Coming off record fundraising year, Indiana’s life science sector looks for even more capital in 2023
April 28, 2023 | John Russell
Indiana life sciences sector raked in a record $619.8 million in venture funding last year as a growing number of startup companies were able to sell their stories to investors.
Now the industry is looking for ways to increase that figure, especially for inventors and entrepreneurs who don’t have a track record, a panel of experts said Friday morning at IBJ’s Life Sciences Power Breakfast.
“The number is better. It could be a lot better,” said Richard DiMarchi, a chemistry professor at Indiana University who has co-founded six biotech companies. “For those who are doing it for the first time without established credentials, it can be near impossible.”
DiMarchi’s latest company, Carmel-based MBX Biosciences, raised $115 million last year to help it advance the development of therapeutics to treat rare endocrine disorders. That amount is one of the largest in recent years for an Indiana-based science startup.
“Relationships matter, right?” DiMarchi said. “To have access to people who have those deep pockets, personal reputations of having proven that you can do what you set out to do previously, that’s incredibly important. If you can do that, investors will go wherever they need to go to put money to work because their job is to make money.”
Jim Pearson, CEO of Carmel-based NICO Corp., which is developing minimally invasive tools for brain surgery, said promising ideas and healthy markets are key for raising money.
“The truth is, it’s usually the idea,” said Pearson, who has raised $62 million in recent years to help fund clinical trials and training sessions for neurosurgeons. “ … If you had a cure for cancer, you will get money no matter what state you’re in. And the point is, it’s usually the presenter or the idea that drives the investment.”
Melina Kennedy, CEO of Central Indiana Corporate Partnership, a group that tries to expand Indiana’s economy by concentrating on specific industry sectors, said the players in the life sciences community should always strive to make connections in order to find funding.
“I think we should always pause to celebrate a record year,” she said. “But we need to keep striving for more. We need to also make sure that we’re kind of promoting the innovation all the way through the entire continuum from the start all the way to the end manufacturers, suppliers, etc. And connecting people even outside of Indiana to capitalize on opportunities, because it won’t only be here.”
Cory Lewis, CEO of Fishers-base INCOG Biopharma Services, a contract drug manufacturer, said companies that take smart risks can often find money, but risk-averse companies will have a harder time.
“In the state of Indiana, generally speaking, your humble group of individuals are pretty modest. We’re not big risk takers,” said Lewis, who has built a $100 million manufacturing plant that is in the startup phase. “…So I would challenge us first, how do we take more risks as a city? How do we take more risks as residents of the state? If you have a good idea, if you have a track record, the capital will follow.”
Dawn Brooks, global development leader for several Alzheimer’s disease compounds at Eli Lilly and Co., said partnership between large and small players is often the key to success.
The Indianapolis-based drugmaker, which has launched 19 drugs since 2014, is increasingly looking for partners to help it develop and manufacture new medicines, she said.
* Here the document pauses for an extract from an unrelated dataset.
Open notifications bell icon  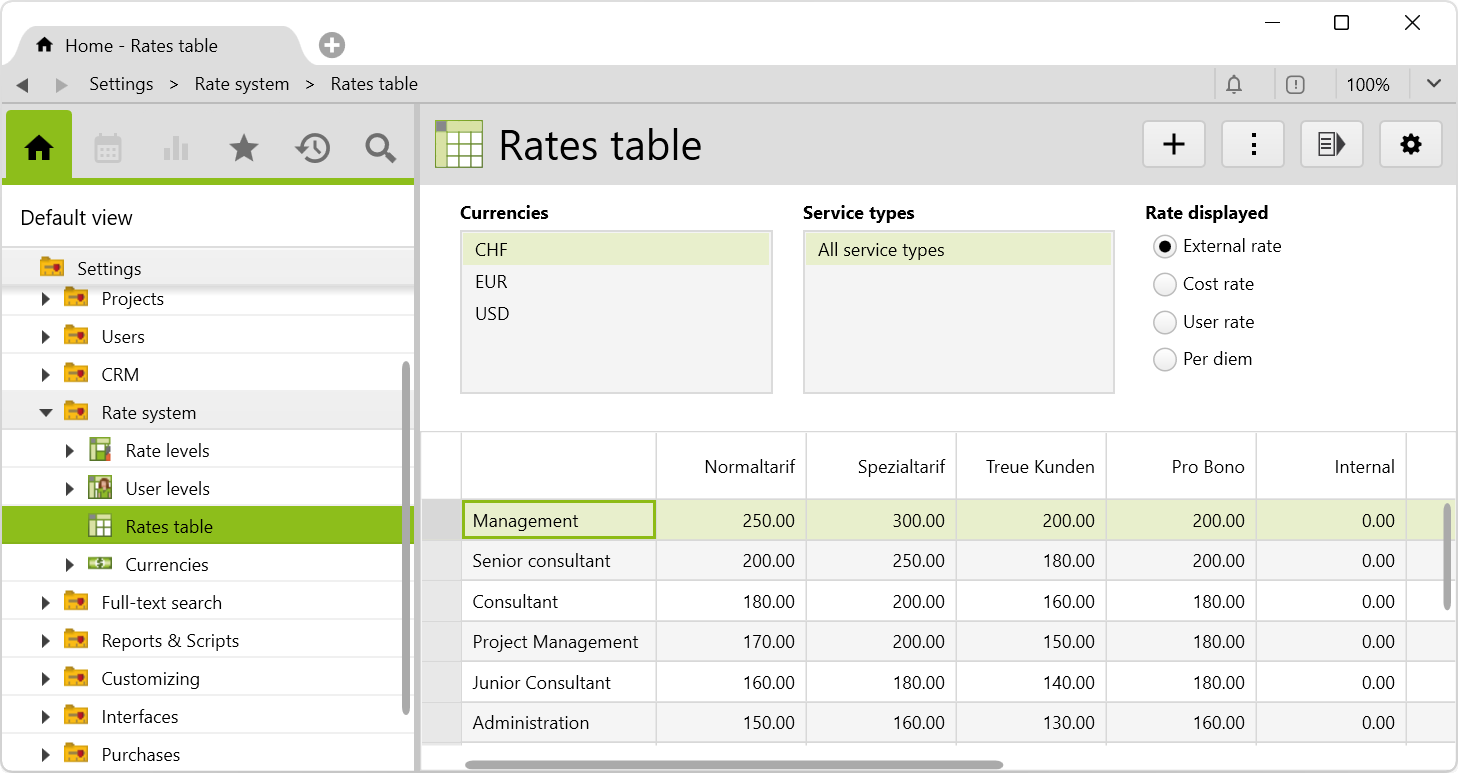coord(1234,85)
That means plenty of opportunities for smaller companies looking for a big partner.
“Often you need to partner,” she said. “And you partner either to scale to allow you to deliver the opportunities that you have in front of you, or you partner to ultimately have access and build on innovation.”
Venture capital is a critical source of funding for early-stage and mid-stage companies that are too young or too untested to go public or merge with a larger company. It’s seen as a key indicator of a sector’s health and potential growth.
The amount raised last year is roughly 43% larger than the previous record of $433 million, set in 2021, according to BioCrossroads, an Indianapolis-based group that promotes and invests in the state’s life-sciences sector and tracks the funding.
Thirty-seven companies signed 40 deals last year for venture funding, for an average deal amount of $15.5 million. That is an improvement from the year before, when 39 companies signed deals worth an average amount of $11.1 million.
Last year’s deal sizes ranged from $100,000 to $124 million. The wide range of funding amounts often reflects that some companies are further along in their research and development, and need huge sums to advance their experimental products or services.